Review: AMD’s Ryzen 7 9850X3D is a little faster and a lot more power-hungry

-



Performance and power consumption

The first thing to notice about the 9850X3D is that its multi-core performance is essentially indistinguishable from the 9800X3D. If anything, the 9800X3D seems marginally better behaved in our Handbrake video encoding tests, which could come down to anything or nothing—maybe it’s an actual difference between the chips, maybe it’s the silicon lottery, maybe it’s something else. Overall, it’s mostly a wash.

The 9850X3D does improve significantly on the 9800X3D’s single-core performance, closing the gap with both the Ryzen 9900X3D and 9950X3D (both of which have regular Zen 5 cores with no 3D V-Cache) and the 9700X (which has no 3D V-Cache at all).

There’s a world in which AMD can get this extra performance for “free” without changing anything about the architecture or manufacturing process. AMD could have been “binning” silicon lottery winners, or the reliability of the manufacturing process could have improved enough to allow AMD to hit better numbers that weren’t as consistently achievable a year ago.

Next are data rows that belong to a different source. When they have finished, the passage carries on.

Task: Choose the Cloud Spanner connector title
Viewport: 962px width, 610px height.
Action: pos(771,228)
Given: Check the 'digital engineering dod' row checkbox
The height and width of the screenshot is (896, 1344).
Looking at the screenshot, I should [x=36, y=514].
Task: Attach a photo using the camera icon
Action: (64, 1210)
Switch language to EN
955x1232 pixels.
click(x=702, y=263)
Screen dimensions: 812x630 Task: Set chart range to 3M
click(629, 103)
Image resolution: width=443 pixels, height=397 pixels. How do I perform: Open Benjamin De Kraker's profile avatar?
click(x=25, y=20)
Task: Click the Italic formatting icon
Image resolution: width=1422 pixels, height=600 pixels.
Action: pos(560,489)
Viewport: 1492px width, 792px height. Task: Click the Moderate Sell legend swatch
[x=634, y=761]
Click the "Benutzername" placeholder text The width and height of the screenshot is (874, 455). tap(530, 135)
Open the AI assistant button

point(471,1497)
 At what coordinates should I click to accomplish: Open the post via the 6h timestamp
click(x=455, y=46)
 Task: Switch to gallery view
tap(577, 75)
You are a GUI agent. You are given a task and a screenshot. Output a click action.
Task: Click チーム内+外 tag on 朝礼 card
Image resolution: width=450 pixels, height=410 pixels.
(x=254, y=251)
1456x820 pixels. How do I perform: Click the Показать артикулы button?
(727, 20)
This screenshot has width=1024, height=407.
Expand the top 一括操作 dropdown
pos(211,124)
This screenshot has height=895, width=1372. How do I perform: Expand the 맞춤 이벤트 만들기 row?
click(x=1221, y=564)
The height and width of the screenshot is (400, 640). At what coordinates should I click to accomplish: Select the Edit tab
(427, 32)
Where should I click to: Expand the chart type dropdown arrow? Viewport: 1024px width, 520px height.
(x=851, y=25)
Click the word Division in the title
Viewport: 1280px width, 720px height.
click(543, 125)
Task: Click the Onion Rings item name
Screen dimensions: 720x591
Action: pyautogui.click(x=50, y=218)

But it looks like AMD improved the 9850X3D’s single-core performance mainly by making it behave more like a non-X3D chip. The chip’s power consumption while gaming suggests this is more or less what’s happening—the 9850X3D’s CPU package power while gaming is some 25 or 30 W higher than the 9800X3D playing the same games, despite the single-digit-at-best performance improvement (in both our testing and AMD’s advertising).

While the 9850X3D’s power consumption while gaming isn’t wildly out of step with the 9700X’s or the 9950X3D’s, it does make the tiny performance gains on display here hard to get excited about.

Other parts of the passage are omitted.